The units/modules/applications herein may include any processor-based or microprocessor-based system including systems using microcontrollers, reduced instruction set computers (RISC), application specific integrated circuits (ASICs), field-programmable gate arrays (FPGAs), logic circuits, and any other circuit or processor capable of executing the functions described herein. Additionally or alternatively, the modules/controllers herein may represent circuit modules that may be implemented as hardware with associated instructions (for example, software stored on a tangible and non-transitory computer readable storage medium, such as a computer hard drive, ROM, RAM, or the like) that perform the operations described herein. The above examples are exemplary only and are thus not intended to limit in any way the definition and/or meaning of the term “controller.” The units/modules/applications herein may execute a set of instructions that are stored in one or more storage elements, in order to process data. The storage elements may also store data or other information as desired or needed. The storage element may be in the form of an information source or a physical memory element within the modules/controllers herein. The set of instructions may include various commands that instruct the modules/applications herein to perform specific operations such as the methods and processes of the various embodiments of the subject matter described herein. The set of instructions may be in the form of a software program. The software may be in various forms such as system software or application software. Further, the software may be in the form of a collection of separate programs or modules, a program module within a larger program or a portion of a program module. The software also may include modular programming in the form of object-oriented programming. The processing of input data by the processing machine may be in response to user commands, or in response to results of previous processing, or in response to a request made by another processing machine.

It is to be understood that the subject matter described herein is not limited in its application to the details of construction and the arrangement of components set forth in the description herein or illustrated in the drawings hereof. The subject matter described herein is capable of other embodiments and of being practiced or of being conducted in various ways. Also, it is to be understood that the phraseology and terminology used herein is for the purpose of description and should not be regarded as limiting.

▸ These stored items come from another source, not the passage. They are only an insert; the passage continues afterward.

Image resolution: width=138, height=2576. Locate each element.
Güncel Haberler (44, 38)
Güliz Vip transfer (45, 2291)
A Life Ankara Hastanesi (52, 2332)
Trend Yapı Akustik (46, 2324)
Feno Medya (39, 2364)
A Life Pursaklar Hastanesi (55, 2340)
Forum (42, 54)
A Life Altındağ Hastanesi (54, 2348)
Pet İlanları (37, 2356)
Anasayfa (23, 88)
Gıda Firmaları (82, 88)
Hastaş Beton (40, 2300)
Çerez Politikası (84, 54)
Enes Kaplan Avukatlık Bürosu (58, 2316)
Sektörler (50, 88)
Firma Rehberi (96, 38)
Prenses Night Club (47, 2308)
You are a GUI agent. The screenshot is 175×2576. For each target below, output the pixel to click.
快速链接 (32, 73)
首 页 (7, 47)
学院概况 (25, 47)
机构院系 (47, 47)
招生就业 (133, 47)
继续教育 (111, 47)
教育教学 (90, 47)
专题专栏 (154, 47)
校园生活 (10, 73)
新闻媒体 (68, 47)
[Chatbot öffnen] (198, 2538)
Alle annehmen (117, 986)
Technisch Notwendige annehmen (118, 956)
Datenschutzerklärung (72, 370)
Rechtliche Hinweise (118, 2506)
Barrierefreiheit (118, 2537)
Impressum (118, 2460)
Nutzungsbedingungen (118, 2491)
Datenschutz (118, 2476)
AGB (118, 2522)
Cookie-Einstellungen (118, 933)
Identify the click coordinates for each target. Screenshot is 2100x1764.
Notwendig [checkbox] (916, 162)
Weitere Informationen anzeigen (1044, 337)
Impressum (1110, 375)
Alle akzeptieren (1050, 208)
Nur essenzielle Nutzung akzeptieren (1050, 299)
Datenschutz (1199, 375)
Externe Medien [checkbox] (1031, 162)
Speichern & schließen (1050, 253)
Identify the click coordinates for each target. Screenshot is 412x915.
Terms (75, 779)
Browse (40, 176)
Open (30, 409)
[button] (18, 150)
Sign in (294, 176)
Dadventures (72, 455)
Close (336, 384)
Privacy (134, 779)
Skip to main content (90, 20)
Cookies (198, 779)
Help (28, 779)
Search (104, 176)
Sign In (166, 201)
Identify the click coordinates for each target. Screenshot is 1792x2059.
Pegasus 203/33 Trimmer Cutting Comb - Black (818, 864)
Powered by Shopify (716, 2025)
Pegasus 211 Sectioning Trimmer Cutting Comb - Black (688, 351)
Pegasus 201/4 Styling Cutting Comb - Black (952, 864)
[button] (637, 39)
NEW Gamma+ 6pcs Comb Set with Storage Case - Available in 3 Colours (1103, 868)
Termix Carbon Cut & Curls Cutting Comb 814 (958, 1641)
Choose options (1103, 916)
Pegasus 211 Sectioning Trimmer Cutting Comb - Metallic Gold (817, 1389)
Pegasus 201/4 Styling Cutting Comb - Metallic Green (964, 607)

The use of “including,” “comprising,” or “having” and variations thereof herein is meant to encompass the items listed thereafter and equivalents thereof as well as additional items.

It is to be understood that the above description is intended to be illustrative, and not restrictive. For example, the above-described embodiments (and/or aspects thereof) may be used in combination with each other. In addition, many modifications may be made to adapt a particular situation or material to the teachings herein without departing from its scope. While the dimensions, types of materials and coatings described herein are intended to define various parameters, they are by no means limiting and are illustrative in nature. Many other embodiments will be apparent to those of skill in the art upon reviewing the above description. The scope of the embodiments should, therefore, be determined with reference to the appended claims, along with the full scope of equivalents to which such claims are entitled. In the appended claims, the terms “including” and “in which” are used as the plain-English equivalents of the respective terms “comprising” and “wherein.” Moreover, in the following claims, the terms “first,” “second,” and “third,” etc. are used merely as labels, and are not intended to impose numerical requirements on their objects or order of execution on their acts.